Liputan6.com, Jakarta Menteri Keuangan (Menkeu) Sri Mulyani Indrawati mengatakan, masih mematangkan persiapan Indonesia masuk dalam keanggotaan Financial Action Task Force on Money Laundering (FATF) atau organisasi anti pencucian uang.
"FATF kita sedang lakukan evaluasi dan nanti akan mereka (FATF) akan menetapkan dari hasil evaluasinya. Selama ini komunikasi nya cukup baik dan mereka menganggap (Indonesia) udah ada banyak kemajuan," ungkap Sri Mulyani di Kementerian Koordinator Bidang Kemaritiman, Jakarta, Rabu (9/5/2018).
Advertisement
"Pada bulan Juli akan ada penetapan dari hasil evaluasi dan nanti bulan November kita akan umumkan akan menjadi tahapan nya adalah observersi sebelum menjadi member," lanjut Ani sapaan akrab Sri Mulyani.
Sebelumnya, Presiden FATF Santiago Otamendi beserta jajarannya berkunjung ke Kantor Kementerian Keuangan.
Dari informasi yang diterima oleh Merdeka.com, pertemuan tersebut berlangsung secara tertutup bersama dengan Menkeu Sri Mulyani.

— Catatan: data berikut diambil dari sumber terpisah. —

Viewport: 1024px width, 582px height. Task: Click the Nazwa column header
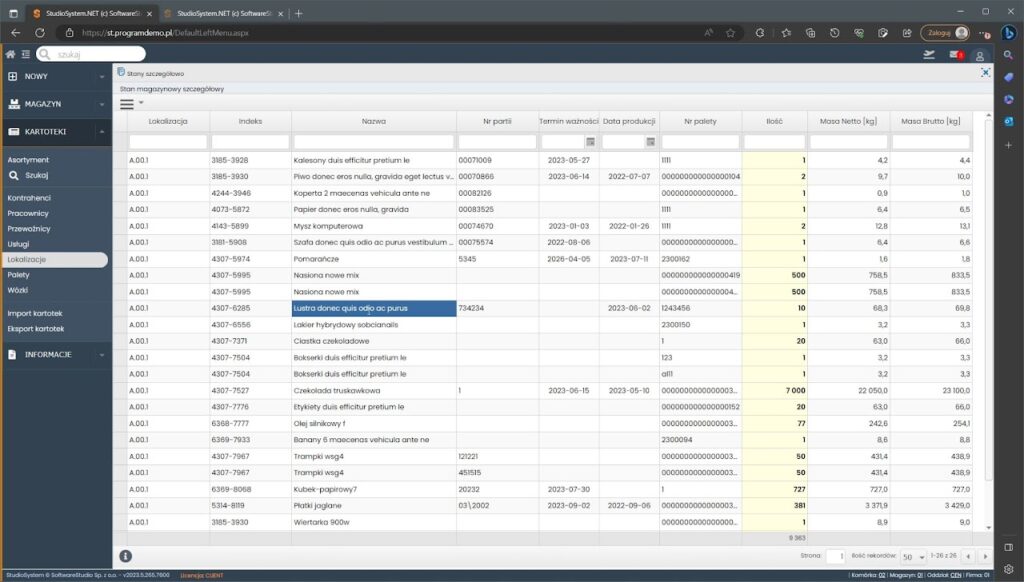(x=374, y=121)
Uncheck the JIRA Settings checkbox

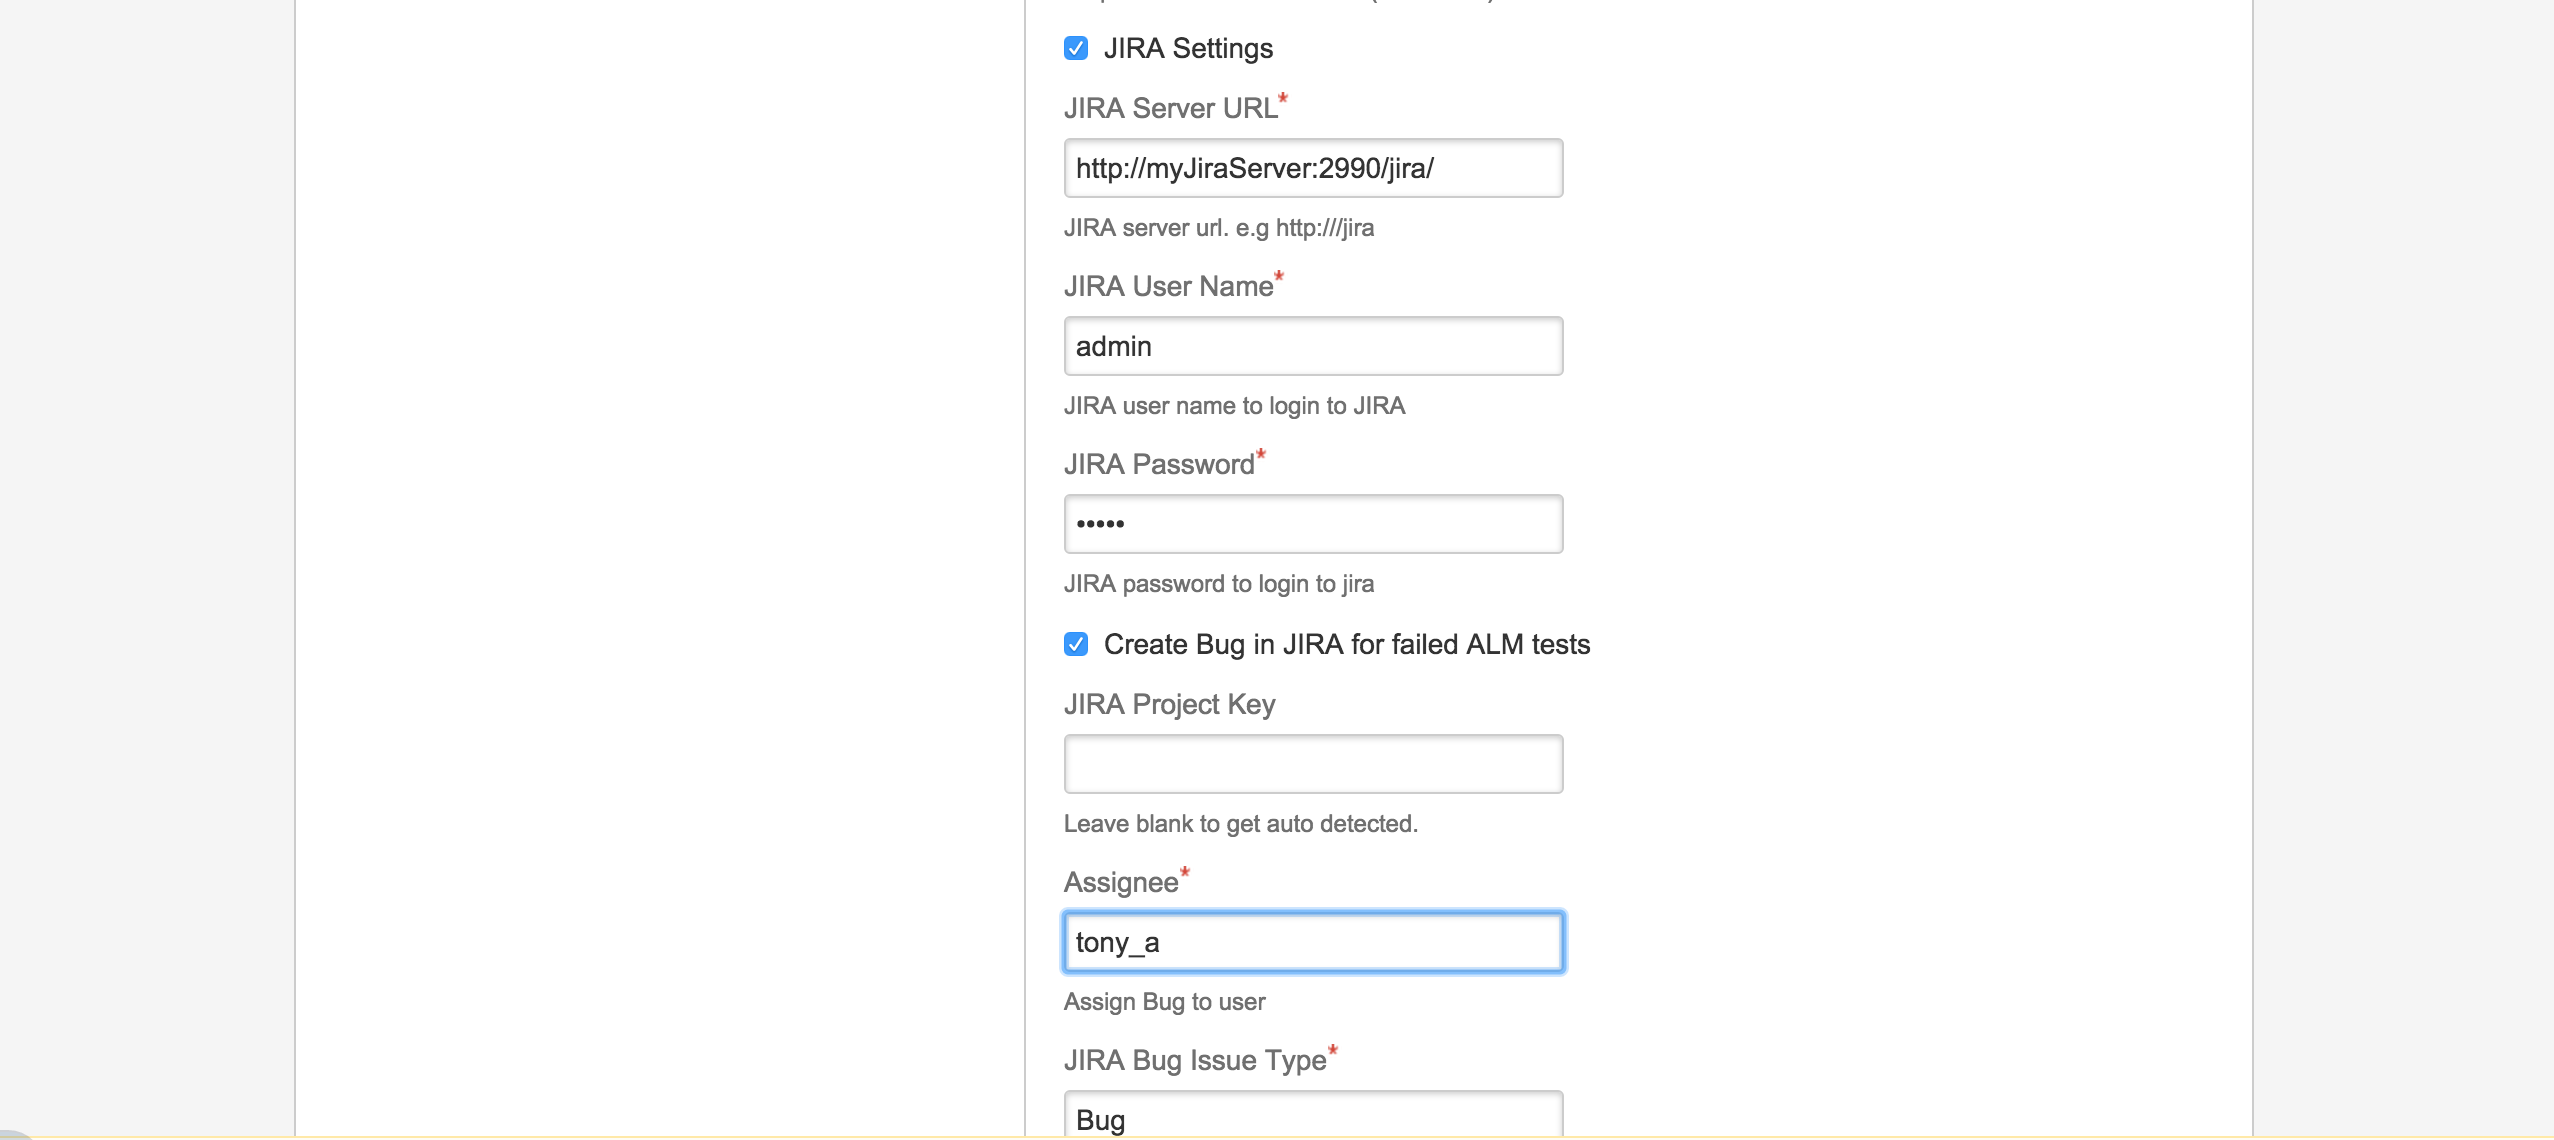(x=1076, y=48)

Turut hadir dalam pertemuan, Kepala Pusat Pelaporan dan Analisis Transaksi Keuangan (PPATK) Kiagus Ahmad Badaruddin.
Kepala PPATK, Kiagus Ahmad Badaruddin, mengungkapkan, kedatangan Presiden FATF bertujuan untuk melihat kesiapan Indonesia dalam keikutsertaan pada FATF.
"Kita mau jadi anggota FATF, Kita jadi anggota, jadi dia mau melihat mau mengecek apakah siap apa tidak. Itu tujuannya," ungkap Kiagus usai melangsungkan pertemuan di Gedung Kementerian Keuangan.

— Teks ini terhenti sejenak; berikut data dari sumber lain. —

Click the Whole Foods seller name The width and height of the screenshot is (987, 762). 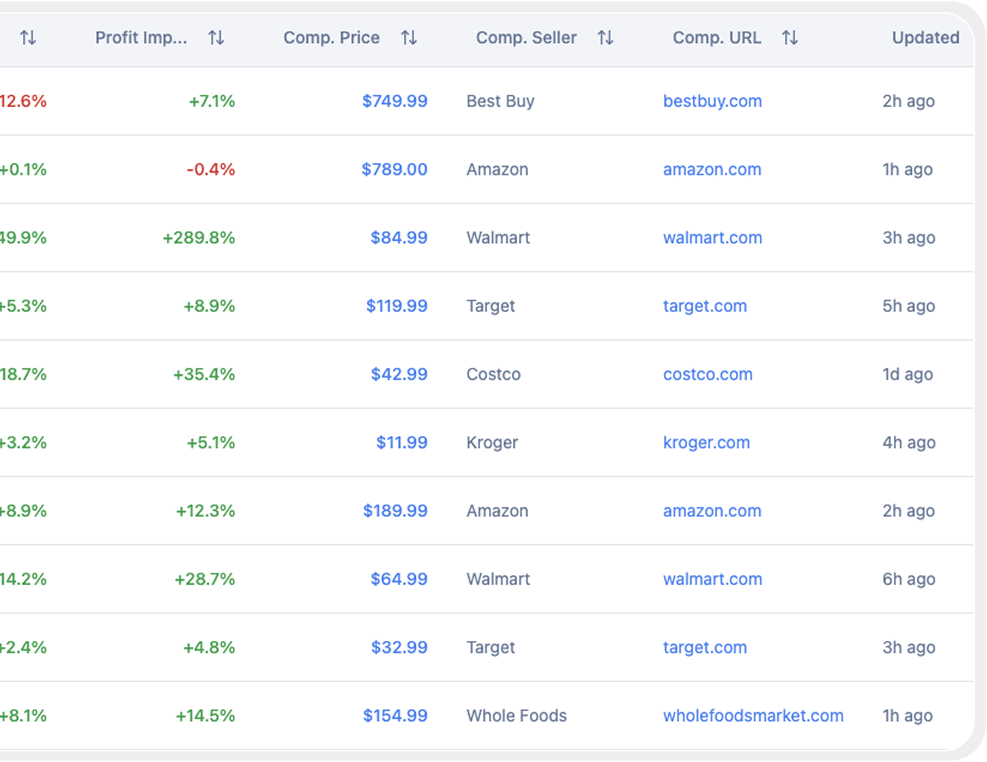516,716
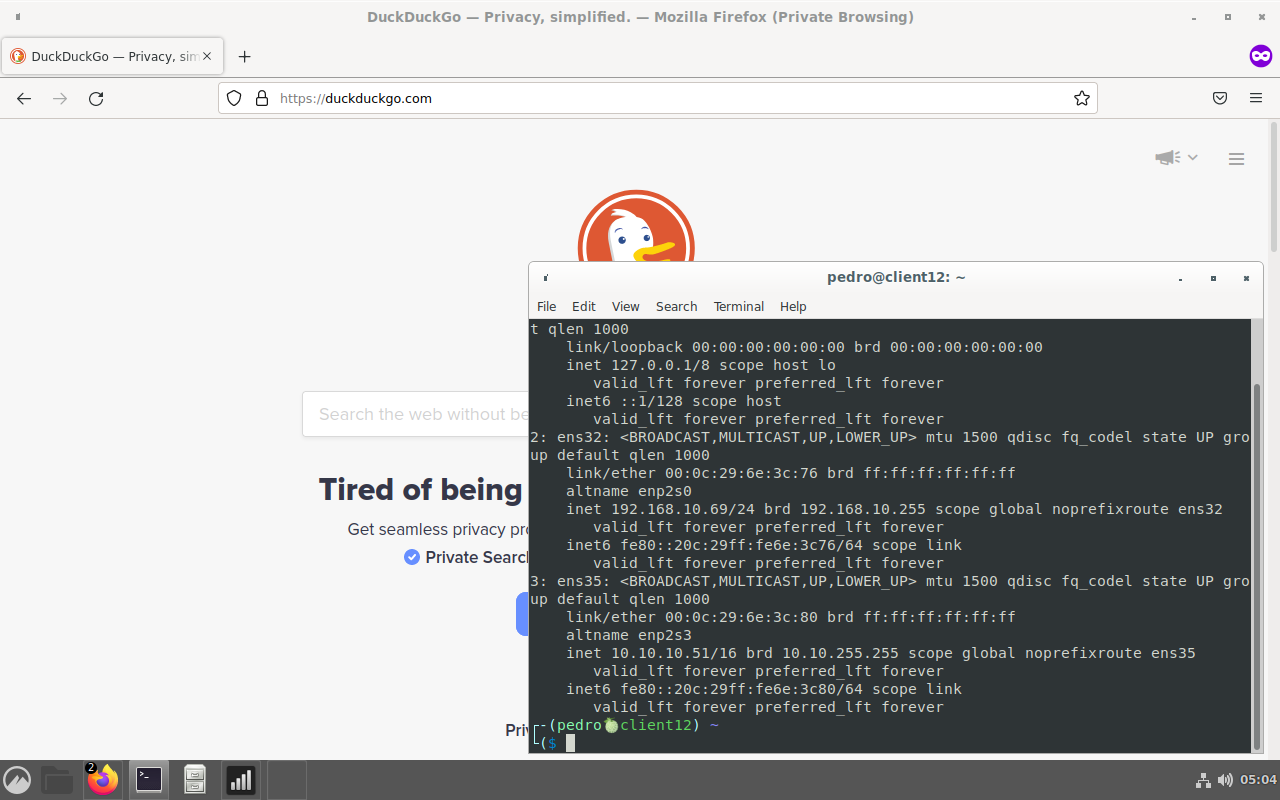Bookmark this page with the star
Image resolution: width=1280 pixels, height=800 pixels.
tap(1082, 98)
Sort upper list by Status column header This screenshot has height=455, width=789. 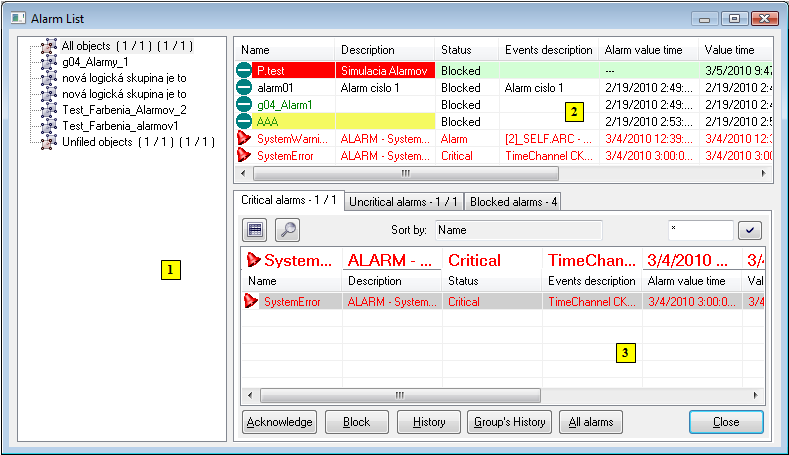coord(465,50)
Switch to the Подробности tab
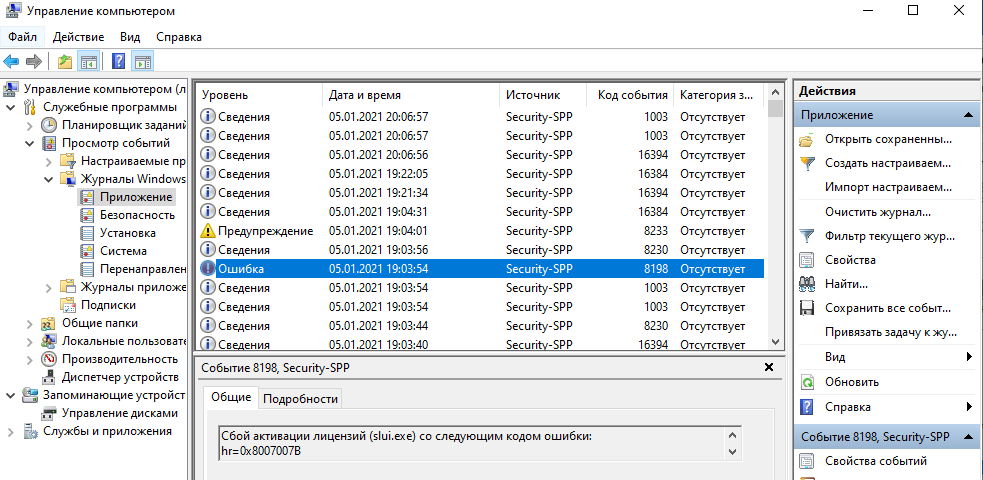Viewport: 983px width, 480px height. [x=300, y=399]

Untuk diketahui, Proses keanggotaan Indonesia di FATF sendiri mulai dibahas pada Sidang Pleno FATF yang bertempat di Argentina, Oktober 2017.
Aplikasi Indonesia menjadi bagian dari FATF memiliki arti strategis, karena FATF adalah suatu forum kerja sama antar negara yang bertujuan menetapkan standar global rezim anti pencucian uang dan pendanaan terorisme, serta hal-hal lain yang mengancam sistem keuangan internasional.
Peran Indonesia
Indonesia sebagai salah satu kekuatan ekonomi besar dunia, yang juga merupakan anggota G-20, sudah selayaknya berpartisipasi dalam proses pembuatan kebijakan strategis yang dapat menentukan sistem keuangan internasional.
Hal-hal yang menjadi nilai positif Indonesia antara lain adalah kemajuan signifikan dalam aspek regulasi, koordinasi dan implementasi dalam rezim anti pencucian uang dan pendanaan terorisme.
Kemajuan Indonesia dinilai signifikan karena telah memiliki Undang-undang Nomor 8 Tahun 2010 tentang Pencegahan dan Pemberantasan Tindak Pidana Pencucian Uang, Undang-undang Nomor 9 Tahun 2013 tentang Pencegahan dan Pemberantasan Tindak Pidana Pendanaan Terorisme, maupun penerbitan Peraturan Bersama mengenai Proliferasi Senjata Pemusnah Massal.
Pengalaman dan kapasitas Indonesia dalam isu ini dipercaya dapat memberi nilai tambah yang signifikan bagi FATF beserta anggotanya dalam memerangi pencucian uang dan pendanaan terorisme.
Di tingkat internasional, Indonesia adalah anggota aktif dalam The Egmont Group yang merupakan wadah bagi unit intelijen keuangan di seluruh dunia, juga Asia-Pacific Group on Money Laundering (APG) sebagai FATF-Style Regional Bodies di kawasan Asia Pasifik.
Selain itu, Indonesia juga menggiatkan serangkaian kerja sama dengan unit intelijen keuangan negara lain, antara lain dalam memberikan sumbangsihnya bagi komunitas internasional dengan menyusun Regional Risk Assessment on Terrorism Financing, yang merupakan assesmen pendanaan terorisme untuk kawasan regional pertama di dunia.
Berbagai kontribusi lainnya antara lain menginisiasi National Risk Assessment on Money Laundering/Terrorist Financing, dan menyusun AML/CFT Perception Index yang pertama di dunia.